Dharma Raja of Travancore

Dharma Raja Karthika Thirunal Rama Varma [The names of members of Royal houses of Kerala usually succeeded their birth star (nal or nakshatra). Thiru added for respect. As most of the royal names were Rama varma, Kerala Varma, Raja Raja Varma, this was also a method to distinguish from each other ] was the Maharajah of Travancore from 1758 -1798. He succeeded his uncle Marthanda Varma, who is credited with the title of "maker of modern Travancore". During his reign Dharma Raja not only retained all the territories his predecessor had gained but administered the kingdom with success. He was addressed as "Dharma Raja" on account of his strict adherence to "Dharma Sastra", the principles of justice by providing asylum to the thousands of Hindus fleeing Malabar during the religious and military onslaught of Tipu Sultan.

Early life

Rama Varma was born in 1724 AD as the son of the Senior Rani of Attingal [The Maharanis of Travancore are known as Attingal Thampuratties] with her husband Prince Kerala Varma Koil Thampuran of the Kilimanoor palace. He had a brother Prince Makayiram Thirunal, grandfather of Irayimman Thampi, who predeceased him. His mother was adopted from the royal house of Kolathunad in 1718 by the then King of Venad [Information from Travancore State Manual by Nagam Aiya] into the Travancore Royal Family. He was born into a time of political turmoil caused by the refractory Lords, the Ettuveetil Pillamar as also enemies of Venad such as the Rajah of Kayamkulam. When Karthika Thirunal was only four years of age, in 1728, his father died foiling an assassination bid by the Kayamkulam Rajah, when the prince along with his parents were traveling from Haripad to the domains of the Vanjipuzha Thampuran, a Brahmin chief, at Budhanur [Travancore State Manual by Velu Pillai, page 260] . As he grew up he took pat actively in the military conquests of his uncle Maharajah Marthanda Varma and assisted him in establishing the modern state of Travancore by annexing kingdom after kingdom till Cochin to Venad.

What to do –
1) Based on the article on Dharma Raja, do these statements agree with it? (a) Rama Varma was born in 1724. (b) His father died of illness in 1728. (c) He became Maharajah by succeeding his father. For each, answer yes or no and quote the deciding words of the article.
2) Duplicate the lines of the records, starting at the line that contains "Click the Relatório" and ending at the line that contains "Action: pyautogui.click(x=59, y=298)".

Extracted data entries:
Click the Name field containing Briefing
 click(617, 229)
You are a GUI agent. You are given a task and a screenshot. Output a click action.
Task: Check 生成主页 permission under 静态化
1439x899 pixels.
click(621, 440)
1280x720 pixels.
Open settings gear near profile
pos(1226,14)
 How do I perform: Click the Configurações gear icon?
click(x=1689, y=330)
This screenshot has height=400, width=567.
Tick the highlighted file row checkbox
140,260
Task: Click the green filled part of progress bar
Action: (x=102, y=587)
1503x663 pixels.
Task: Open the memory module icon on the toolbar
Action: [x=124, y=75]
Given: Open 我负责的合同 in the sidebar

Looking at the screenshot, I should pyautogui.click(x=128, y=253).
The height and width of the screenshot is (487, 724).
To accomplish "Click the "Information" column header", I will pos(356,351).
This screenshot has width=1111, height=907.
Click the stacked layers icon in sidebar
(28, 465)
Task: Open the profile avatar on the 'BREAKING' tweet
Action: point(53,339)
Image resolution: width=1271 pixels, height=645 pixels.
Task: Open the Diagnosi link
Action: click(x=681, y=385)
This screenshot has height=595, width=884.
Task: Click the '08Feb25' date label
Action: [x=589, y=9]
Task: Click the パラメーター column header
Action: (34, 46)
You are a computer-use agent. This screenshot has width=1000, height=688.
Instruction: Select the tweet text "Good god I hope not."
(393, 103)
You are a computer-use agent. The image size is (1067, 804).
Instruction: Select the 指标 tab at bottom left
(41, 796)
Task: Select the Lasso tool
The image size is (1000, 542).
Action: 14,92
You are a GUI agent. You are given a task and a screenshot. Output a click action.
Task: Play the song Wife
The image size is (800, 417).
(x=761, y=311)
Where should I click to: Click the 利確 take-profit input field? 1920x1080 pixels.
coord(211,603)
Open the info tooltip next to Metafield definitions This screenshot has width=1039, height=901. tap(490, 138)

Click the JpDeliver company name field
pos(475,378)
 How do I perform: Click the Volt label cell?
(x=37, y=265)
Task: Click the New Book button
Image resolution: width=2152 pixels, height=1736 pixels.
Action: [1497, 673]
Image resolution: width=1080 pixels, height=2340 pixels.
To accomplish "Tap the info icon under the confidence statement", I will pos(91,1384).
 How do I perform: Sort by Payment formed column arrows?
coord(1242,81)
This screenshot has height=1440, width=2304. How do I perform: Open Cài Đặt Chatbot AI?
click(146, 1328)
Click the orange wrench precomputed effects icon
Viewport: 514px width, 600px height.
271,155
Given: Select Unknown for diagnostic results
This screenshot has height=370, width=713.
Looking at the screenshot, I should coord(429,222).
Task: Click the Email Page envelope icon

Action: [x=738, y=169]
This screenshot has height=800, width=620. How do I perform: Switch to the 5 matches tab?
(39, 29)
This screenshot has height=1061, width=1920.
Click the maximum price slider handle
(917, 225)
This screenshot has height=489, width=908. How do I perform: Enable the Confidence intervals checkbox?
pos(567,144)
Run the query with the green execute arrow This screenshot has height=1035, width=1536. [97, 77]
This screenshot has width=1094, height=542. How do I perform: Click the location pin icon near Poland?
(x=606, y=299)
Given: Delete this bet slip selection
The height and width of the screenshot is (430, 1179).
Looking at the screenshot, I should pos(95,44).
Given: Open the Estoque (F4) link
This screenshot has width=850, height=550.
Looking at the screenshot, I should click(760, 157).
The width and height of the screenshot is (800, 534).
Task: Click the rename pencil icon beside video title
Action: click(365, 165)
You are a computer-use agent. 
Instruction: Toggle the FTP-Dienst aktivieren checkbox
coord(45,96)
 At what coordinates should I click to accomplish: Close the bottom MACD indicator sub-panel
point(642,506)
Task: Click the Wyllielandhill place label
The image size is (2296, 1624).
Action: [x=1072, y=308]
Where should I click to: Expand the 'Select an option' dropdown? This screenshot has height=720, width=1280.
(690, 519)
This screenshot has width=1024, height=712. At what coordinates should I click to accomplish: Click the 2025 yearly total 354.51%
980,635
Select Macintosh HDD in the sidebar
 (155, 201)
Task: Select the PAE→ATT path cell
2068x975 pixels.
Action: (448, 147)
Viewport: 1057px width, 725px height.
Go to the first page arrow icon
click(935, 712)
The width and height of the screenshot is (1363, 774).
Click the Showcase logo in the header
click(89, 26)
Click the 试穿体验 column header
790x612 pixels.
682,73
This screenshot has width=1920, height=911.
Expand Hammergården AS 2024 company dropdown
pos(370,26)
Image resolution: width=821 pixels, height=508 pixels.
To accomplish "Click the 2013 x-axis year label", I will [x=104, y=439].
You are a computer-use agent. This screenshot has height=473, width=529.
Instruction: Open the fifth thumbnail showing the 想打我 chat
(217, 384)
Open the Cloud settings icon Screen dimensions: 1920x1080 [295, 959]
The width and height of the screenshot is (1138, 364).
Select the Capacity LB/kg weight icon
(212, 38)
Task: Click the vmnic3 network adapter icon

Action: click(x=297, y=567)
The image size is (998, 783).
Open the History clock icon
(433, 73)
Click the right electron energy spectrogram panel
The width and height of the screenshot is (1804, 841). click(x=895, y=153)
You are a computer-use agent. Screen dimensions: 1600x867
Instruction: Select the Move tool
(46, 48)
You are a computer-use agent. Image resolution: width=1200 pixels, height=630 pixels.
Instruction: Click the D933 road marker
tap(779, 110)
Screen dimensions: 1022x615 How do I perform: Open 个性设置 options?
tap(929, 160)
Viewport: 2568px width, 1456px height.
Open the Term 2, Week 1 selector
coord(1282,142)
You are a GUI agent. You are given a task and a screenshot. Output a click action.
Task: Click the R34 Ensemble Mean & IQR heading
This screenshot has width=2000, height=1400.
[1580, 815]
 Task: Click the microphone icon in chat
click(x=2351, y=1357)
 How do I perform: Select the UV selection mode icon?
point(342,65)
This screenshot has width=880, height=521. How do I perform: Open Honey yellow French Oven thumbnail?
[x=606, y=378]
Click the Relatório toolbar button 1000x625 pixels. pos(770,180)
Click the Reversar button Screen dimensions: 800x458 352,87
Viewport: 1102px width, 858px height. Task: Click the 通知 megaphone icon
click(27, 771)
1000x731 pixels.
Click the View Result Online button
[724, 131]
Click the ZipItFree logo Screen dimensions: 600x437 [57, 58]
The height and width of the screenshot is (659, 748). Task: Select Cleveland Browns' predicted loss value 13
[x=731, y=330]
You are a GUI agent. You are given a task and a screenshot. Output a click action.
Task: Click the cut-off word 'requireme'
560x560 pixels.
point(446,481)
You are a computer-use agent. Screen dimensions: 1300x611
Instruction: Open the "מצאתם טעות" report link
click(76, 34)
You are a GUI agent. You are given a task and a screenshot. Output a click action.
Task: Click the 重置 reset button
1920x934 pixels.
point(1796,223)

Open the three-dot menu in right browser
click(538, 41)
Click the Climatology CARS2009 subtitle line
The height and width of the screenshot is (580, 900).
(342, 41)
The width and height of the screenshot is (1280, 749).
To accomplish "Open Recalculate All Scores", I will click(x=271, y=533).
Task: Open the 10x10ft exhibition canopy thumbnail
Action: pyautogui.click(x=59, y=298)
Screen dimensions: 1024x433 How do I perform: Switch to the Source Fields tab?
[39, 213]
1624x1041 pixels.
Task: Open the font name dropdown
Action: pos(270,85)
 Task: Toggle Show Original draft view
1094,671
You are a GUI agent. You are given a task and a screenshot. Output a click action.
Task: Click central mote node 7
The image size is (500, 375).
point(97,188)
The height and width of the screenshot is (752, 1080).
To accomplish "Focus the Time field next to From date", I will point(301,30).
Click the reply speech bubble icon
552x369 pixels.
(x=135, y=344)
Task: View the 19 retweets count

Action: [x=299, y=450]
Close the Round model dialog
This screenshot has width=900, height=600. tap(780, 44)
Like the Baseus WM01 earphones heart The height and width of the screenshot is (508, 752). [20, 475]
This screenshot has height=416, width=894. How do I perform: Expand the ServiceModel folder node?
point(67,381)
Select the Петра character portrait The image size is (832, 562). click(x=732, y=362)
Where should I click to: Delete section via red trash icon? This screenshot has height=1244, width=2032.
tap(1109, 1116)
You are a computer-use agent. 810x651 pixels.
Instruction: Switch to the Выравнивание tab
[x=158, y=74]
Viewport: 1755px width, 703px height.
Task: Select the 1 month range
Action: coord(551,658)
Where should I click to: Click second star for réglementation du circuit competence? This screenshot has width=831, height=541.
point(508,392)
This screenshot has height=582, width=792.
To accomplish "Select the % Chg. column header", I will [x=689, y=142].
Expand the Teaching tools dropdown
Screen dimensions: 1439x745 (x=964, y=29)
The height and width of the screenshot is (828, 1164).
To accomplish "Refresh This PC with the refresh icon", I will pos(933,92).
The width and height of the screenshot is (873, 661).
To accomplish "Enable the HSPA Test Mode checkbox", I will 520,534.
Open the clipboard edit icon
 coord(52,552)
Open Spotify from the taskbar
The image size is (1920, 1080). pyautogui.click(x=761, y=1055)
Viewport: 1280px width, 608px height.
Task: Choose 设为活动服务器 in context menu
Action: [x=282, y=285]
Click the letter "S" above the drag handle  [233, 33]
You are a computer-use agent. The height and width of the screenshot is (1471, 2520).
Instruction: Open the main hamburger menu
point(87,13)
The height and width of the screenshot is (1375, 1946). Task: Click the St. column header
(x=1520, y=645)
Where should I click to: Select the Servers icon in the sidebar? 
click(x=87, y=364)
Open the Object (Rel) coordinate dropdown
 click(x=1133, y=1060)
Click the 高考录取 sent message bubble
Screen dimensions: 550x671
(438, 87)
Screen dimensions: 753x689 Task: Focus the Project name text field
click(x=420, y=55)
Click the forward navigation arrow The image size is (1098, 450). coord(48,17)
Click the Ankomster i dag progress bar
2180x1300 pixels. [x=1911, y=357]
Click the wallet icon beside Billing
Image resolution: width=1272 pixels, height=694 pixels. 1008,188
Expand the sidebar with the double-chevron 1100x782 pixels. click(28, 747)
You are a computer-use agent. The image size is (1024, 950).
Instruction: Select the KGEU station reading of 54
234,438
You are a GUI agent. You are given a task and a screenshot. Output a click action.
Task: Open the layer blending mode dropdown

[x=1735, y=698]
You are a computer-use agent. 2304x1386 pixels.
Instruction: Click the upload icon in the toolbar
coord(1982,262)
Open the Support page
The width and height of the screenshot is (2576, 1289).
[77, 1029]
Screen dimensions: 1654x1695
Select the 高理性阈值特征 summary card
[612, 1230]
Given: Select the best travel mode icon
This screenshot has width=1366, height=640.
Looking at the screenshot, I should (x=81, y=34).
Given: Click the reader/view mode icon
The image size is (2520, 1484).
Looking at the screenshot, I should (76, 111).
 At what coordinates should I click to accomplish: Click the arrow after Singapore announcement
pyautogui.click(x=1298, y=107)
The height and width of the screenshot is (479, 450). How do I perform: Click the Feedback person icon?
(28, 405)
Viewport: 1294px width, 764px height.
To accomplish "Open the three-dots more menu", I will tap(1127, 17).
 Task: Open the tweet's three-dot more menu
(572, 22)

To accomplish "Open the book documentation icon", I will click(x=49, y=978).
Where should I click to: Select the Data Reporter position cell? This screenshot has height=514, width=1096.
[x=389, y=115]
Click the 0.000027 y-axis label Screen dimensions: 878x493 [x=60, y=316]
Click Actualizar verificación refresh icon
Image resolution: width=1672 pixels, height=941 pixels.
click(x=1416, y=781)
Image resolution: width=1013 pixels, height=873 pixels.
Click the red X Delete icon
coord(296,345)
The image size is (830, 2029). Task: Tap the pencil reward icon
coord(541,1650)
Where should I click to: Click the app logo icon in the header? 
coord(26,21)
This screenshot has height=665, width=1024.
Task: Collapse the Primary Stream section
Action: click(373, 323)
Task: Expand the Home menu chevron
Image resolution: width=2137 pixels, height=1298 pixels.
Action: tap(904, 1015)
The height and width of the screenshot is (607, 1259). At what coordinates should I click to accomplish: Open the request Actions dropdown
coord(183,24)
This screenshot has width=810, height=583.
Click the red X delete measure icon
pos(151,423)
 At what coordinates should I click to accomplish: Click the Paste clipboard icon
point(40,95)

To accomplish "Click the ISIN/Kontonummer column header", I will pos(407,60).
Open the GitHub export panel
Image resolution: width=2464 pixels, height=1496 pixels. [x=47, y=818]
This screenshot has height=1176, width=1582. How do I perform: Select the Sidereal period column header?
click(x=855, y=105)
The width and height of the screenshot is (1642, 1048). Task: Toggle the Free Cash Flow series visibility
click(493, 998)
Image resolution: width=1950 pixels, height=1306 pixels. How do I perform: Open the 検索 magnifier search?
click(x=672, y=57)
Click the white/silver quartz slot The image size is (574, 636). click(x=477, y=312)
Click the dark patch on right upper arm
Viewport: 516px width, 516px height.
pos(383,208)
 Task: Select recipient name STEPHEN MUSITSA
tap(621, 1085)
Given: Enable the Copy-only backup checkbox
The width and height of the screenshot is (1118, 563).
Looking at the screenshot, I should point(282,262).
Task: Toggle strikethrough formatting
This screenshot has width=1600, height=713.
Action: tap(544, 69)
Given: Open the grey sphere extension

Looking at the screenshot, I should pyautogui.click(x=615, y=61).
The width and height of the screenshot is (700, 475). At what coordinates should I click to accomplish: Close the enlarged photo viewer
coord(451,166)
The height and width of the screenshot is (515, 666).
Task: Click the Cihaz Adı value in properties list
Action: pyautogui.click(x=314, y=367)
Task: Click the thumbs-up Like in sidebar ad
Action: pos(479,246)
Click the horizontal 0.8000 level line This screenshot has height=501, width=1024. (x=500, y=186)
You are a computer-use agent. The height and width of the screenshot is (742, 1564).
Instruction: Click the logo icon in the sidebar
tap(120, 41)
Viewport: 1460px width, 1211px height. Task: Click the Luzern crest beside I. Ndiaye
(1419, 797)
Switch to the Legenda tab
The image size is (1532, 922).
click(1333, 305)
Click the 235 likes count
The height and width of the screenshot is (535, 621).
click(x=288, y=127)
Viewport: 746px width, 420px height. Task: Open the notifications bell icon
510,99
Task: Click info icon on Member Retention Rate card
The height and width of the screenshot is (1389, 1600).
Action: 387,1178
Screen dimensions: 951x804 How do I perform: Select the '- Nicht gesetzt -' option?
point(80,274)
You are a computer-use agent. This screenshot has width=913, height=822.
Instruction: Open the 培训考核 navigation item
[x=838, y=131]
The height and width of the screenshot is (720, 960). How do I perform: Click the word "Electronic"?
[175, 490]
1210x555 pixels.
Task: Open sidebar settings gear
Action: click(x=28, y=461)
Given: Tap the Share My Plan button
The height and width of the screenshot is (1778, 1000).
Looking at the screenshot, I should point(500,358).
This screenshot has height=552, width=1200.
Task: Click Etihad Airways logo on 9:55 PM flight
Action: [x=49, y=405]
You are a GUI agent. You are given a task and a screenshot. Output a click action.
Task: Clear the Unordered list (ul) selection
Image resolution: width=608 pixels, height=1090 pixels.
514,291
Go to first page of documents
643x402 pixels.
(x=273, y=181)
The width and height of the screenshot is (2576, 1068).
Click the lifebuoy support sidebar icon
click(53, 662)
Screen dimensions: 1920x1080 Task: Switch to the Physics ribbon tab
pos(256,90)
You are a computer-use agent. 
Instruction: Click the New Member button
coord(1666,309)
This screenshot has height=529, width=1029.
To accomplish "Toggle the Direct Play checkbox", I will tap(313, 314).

Answers to the exercise –
1)
(a) Yes: "Rama Varma was born in 1724 AD"
(b) No: "his father died foiling an assassination bid by the Kayamkulam Rajah"
(c) No: "He succeeded his uncle Marthanda Varma"

2)
Click the Relatório toolbar button 1000x625 pixels. pos(770,180)
Click the Reversar button Screen dimensions: 800x458 352,87
Viewport: 1102px width, 858px height. Task: Click the 通知 megaphone icon
click(27, 771)
1000x731 pixels.
Click the View Result Online button
[724, 131]
Click the ZipItFree logo Screen dimensions: 600x437 [57, 58]
The height and width of the screenshot is (659, 748). Task: Select Cleveland Browns' predicted loss value 13
[x=731, y=330]
You are a GUI agent. You are given a task and a screenshot. Output a click action.
Task: Click the cut-off word 'requireme'
560x560 pixels.
point(446,481)
You are a computer-use agent. Screen dimensions: 1300x611
Instruction: Open the "מצאתם טעות" report link
click(76, 34)
You are a GUI agent. You are given a task and a screenshot. Output a click action.
Task: Click the 重置 reset button
1920x934 pixels.
point(1796,223)

Open the three-dot menu in right browser
click(538, 41)
Click the Climatology CARS2009 subtitle line
The height and width of the screenshot is (580, 900).
(342, 41)
The width and height of the screenshot is (1280, 749).
To accomplish "Open Recalculate All Scores", I will click(x=271, y=533).
Task: Open the 10x10ft exhibition canopy thumbnail
Action: pyautogui.click(x=59, y=298)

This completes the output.